**Your goal:** Exactly reproduce the lines from the line that has "Click the snapshots" down to the last line of the entries, inclusive.

**Available records:**
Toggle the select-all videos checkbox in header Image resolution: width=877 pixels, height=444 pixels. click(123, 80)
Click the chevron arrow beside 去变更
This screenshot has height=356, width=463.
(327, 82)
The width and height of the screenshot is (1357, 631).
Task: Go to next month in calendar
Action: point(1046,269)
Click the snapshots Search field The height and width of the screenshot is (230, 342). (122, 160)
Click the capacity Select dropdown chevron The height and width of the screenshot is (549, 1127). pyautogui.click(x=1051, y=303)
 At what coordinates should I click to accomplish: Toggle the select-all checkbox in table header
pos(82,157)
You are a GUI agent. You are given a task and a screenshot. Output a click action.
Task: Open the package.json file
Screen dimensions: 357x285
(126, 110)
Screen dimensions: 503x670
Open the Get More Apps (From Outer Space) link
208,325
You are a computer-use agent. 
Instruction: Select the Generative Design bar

**Result of the task:**
Click the snapshots Search field The height and width of the screenshot is (230, 342). (122, 160)
Click the capacity Select dropdown chevron The height and width of the screenshot is (549, 1127). pyautogui.click(x=1051, y=303)
 At what coordinates should I click to accomplish: Toggle the select-all checkbox in table header
pos(82,157)
You are a GUI agent. You are given a task and a screenshot. Output a click action.
Task: Open the package.json file
Screen dimensions: 357x285
(126, 110)
Screen dimensions: 503x670
Open the Get More Apps (From Outer Space) link
208,325
You are a computer-use agent. 
Instruction: Select the Generative Design bar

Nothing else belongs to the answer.